▶ TASK GOAL
The expected output is every entry that follows, reproduced exactly.

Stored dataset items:
>>

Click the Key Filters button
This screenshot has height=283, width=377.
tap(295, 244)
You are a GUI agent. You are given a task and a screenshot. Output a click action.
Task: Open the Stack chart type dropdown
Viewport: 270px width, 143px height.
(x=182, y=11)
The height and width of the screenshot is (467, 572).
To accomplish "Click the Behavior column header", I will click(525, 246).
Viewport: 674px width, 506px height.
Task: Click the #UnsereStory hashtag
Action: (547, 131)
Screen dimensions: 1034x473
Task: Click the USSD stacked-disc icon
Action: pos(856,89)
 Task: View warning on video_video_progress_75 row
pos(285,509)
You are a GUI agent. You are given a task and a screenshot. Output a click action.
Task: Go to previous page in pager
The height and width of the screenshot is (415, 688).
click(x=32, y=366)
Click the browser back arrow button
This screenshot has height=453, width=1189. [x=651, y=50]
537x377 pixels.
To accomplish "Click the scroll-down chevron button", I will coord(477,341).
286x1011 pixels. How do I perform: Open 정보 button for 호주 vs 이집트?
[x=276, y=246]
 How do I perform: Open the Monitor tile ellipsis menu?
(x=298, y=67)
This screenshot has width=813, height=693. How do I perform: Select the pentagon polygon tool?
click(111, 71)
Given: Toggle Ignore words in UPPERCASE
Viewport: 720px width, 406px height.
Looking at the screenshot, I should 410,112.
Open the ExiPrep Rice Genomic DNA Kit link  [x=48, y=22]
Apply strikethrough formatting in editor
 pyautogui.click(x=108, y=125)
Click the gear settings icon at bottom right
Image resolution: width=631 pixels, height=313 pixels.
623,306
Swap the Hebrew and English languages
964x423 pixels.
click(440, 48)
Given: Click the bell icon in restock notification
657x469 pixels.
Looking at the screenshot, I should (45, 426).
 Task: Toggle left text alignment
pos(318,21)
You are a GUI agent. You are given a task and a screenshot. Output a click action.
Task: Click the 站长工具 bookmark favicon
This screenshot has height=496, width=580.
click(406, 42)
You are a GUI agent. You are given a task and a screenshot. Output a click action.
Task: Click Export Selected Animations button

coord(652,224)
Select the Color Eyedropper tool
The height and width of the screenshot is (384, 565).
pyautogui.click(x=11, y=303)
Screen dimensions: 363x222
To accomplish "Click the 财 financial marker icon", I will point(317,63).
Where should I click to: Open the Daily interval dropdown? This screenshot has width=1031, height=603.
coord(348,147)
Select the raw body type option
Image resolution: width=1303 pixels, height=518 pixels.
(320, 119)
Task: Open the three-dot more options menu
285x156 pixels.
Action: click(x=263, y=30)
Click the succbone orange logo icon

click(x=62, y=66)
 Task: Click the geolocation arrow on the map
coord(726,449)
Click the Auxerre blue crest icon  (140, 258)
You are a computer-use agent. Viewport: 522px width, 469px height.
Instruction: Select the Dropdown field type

<<

▶ TASK RESPONSE
Click the Key Filters button
This screenshot has height=283, width=377.
tap(295, 244)
You are a GUI agent. You are given a task and a screenshot. Output a click action.
Task: Open the Stack chart type dropdown
Viewport: 270px width, 143px height.
(x=182, y=11)
The height and width of the screenshot is (467, 572).
To accomplish "Click the Behavior column header", I will click(525, 246).
Viewport: 674px width, 506px height.
Task: Click the #UnsereStory hashtag
Action: (547, 131)
Screen dimensions: 1034x473
Task: Click the USSD stacked-disc icon
Action: pos(856,89)
 Task: View warning on video_video_progress_75 row
pos(285,509)
You are a GUI agent. You are given a task and a screenshot. Output a click action.
Task: Go to previous page in pager
The height and width of the screenshot is (415, 688).
click(x=32, y=366)
Click the browser back arrow button
This screenshot has height=453, width=1189. [x=651, y=50]
537x377 pixels.
To accomplish "Click the scroll-down chevron button", I will coord(477,341).
286x1011 pixels. How do I perform: Open 정보 button for 호주 vs 이집트?
[x=276, y=246]
 How do I perform: Open the Monitor tile ellipsis menu?
(x=298, y=67)
This screenshot has width=813, height=693. How do I perform: Select the pentagon polygon tool?
click(111, 71)
Given: Toggle Ignore words in UPPERCASE
Viewport: 720px width, 406px height.
Looking at the screenshot, I should 410,112.
Open the ExiPrep Rice Genomic DNA Kit link  [x=48, y=22]
Apply strikethrough formatting in editor
 pyautogui.click(x=108, y=125)
Click the gear settings icon at bottom right
Image resolution: width=631 pixels, height=313 pixels.
623,306
Swap the Hebrew and English languages
964x423 pixels.
click(440, 48)
Given: Click the bell icon in restock notification
657x469 pixels.
Looking at the screenshot, I should (45, 426).
 Task: Toggle left text alignment
pos(318,21)
You are a GUI agent. You are given a task and a screenshot. Output a click action.
Task: Click the 站长工具 bookmark favicon
This screenshot has height=496, width=580.
click(406, 42)
You are a GUI agent. You are given a task and a screenshot. Output a click action.
Task: Click Export Selected Animations button

coord(652,224)
Select the Color Eyedropper tool
The height and width of the screenshot is (384, 565).
pyautogui.click(x=11, y=303)
Screen dimensions: 363x222
To accomplish "Click the 财 financial marker icon", I will point(317,63).
Where should I click to: Open the Daily interval dropdown? This screenshot has width=1031, height=603.
coord(348,147)
Select the raw body type option
Image resolution: width=1303 pixels, height=518 pixels.
(320, 119)
Task: Open the three-dot more options menu
285x156 pixels.
Action: click(x=263, y=30)
Click the succbone orange logo icon

click(x=62, y=66)
 Task: Click the geolocation arrow on the map
coord(726,449)
Click the Auxerre blue crest icon  (140, 258)
You are a computer-use agent. Viewport: 522px width, 469px height.
Instruction: Select the Dropdown field type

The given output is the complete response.